To do:
a – Answer these about the post on workforce education investment:
(i) What day, date, and time does the post's header give?
(ii) Why, according to the writer, do businesses lack figures on the best level of investment?
(iii) What has the writer seen measured?
b – Could you carry on the post on workforce education investment, starting right after its final sentence?

Supplied passage:
################

[NLA] Thursday Notes, 3/14/02

PDRNRI@aol.com PDRNRI at aol.com
Fri Mar 22 08:45:26 EST 2002


Gloria,

In your posts you note that businesses cannot agree on what level of 
investment in workforce education would yield the highest return -- in other 
words, what is the least amount necessary to invest to ensure more efficient 
production and (as a result) enhance competitiveness.  I'd like to suggest 
that they don't have those figures because they don't know how to measure it. 
  

What I have seen measured are income gains to individual workers relative to 
their levels of investment, which suggests that business seems willing to pay 
more for better educated individuals.   This is in accord with your quote: 
"... it is now commonly understood that the acquisition of knowledge is 
central to the competitive advantage of individuals and organizations in 
today's economy...".  Obviously today's economy, characterized as it is by 
flexibility, calls for flexibly trained workers -- thus the value of 
education to business.  But what the rest of the quote suggests, in essence, 
is that while business knows and accepts this as common wisdom, it can't 
measure the value with satisfactory precision.  Because it can't measure it, 
it hesitates to overspend.

################

Raw records:
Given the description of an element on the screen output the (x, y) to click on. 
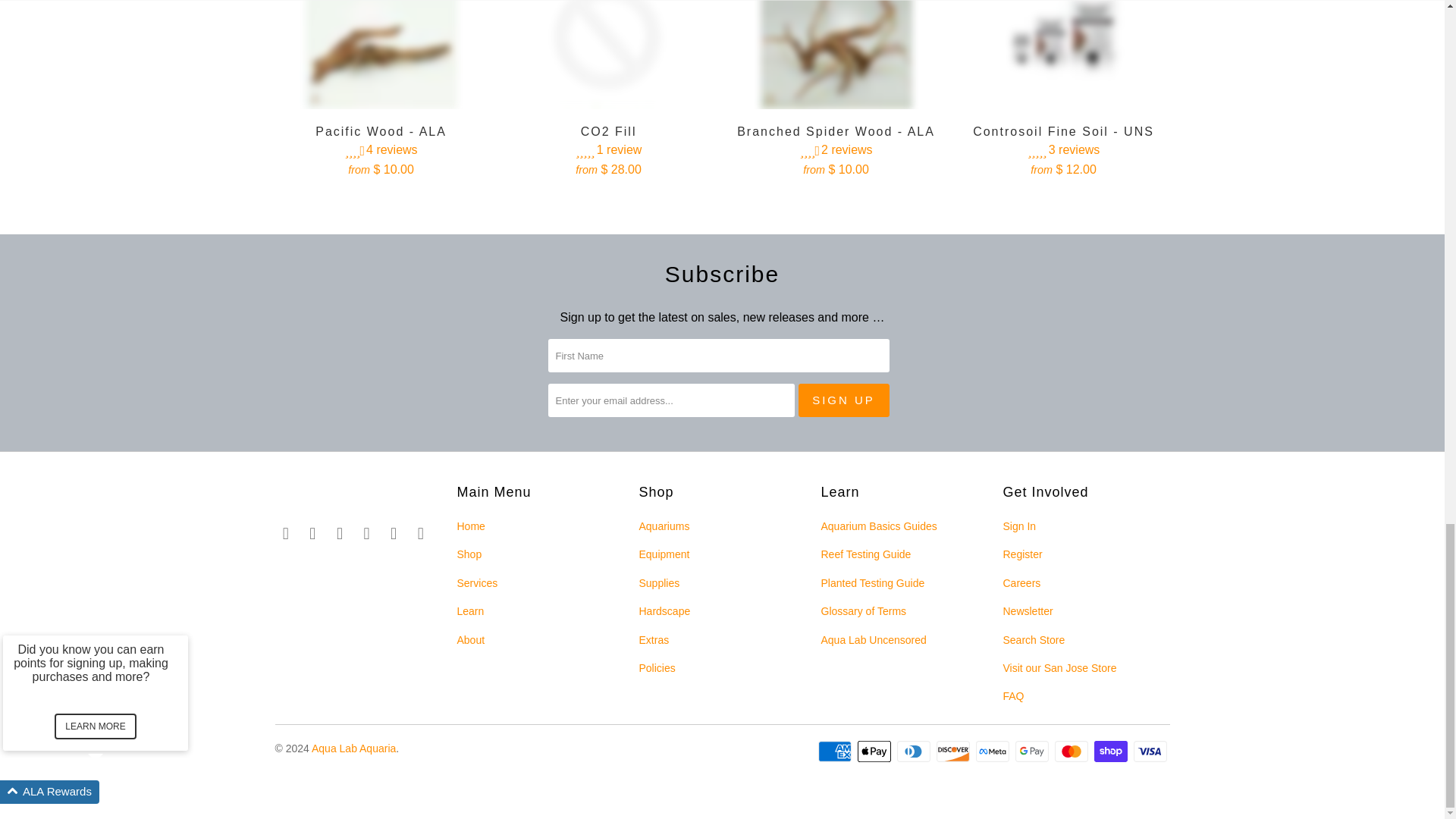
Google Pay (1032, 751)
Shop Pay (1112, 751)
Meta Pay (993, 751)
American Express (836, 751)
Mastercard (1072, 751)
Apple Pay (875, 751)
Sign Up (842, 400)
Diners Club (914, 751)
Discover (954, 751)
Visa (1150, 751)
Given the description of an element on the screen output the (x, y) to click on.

################

Final results:
a –
(i) Fri Mar 22 08:45:26 EST 2002
(ii) They don't know how to measure it.
(iii) Income gains to individual workers relative to their levels of investment.

b –
It's important to consider the possibility as well that business is 
interested in training more flexible workers and nothing more.  If this is 
the case (and why wouldn't it be -- after all, the struggle here is for 
maximizing return on investment) than regardless if how clearly it is 
demonstrated, business will never invest to the levels that we would like to 
see.   

Unless, that is, if their purposes become our purposes.  

What is troubling to me is your inclination to fault our field for this 
hesitancy, and suggest that we are somehow failing to do our jobs as 
educators because we struggle to convince business of the value of education. 
 If we as a field begin to blame ourselves for failing to align our interests 
with theirs -- when it is abundantly clear that our interests are in many 
ways radically different from theirs -- then we resign ourselves to a 
subservient position.  This is a struggle between two groups which have some 
common interest but, in most ways, are radically different.  To make their 
purposes our purposes in order to continue is to surrender the type of 
struggle Catherine articulates.   

There are people in our field who know at an expert level the vocabulary of 
business and how to communicate.  This is not the cause of the conflict.  The 
interests of education and the interests of business are different.  To be 
sure, there is common ground, and it is upon this common ground that we make 
our main arguments.  But when we begin to make their arguments our arguments, 
we surrender.  

In many very important ways, this is precisely as you say -- "us against 
them".  In my mind, this is not a bad thing.  Nor does it "diminish our 
importance".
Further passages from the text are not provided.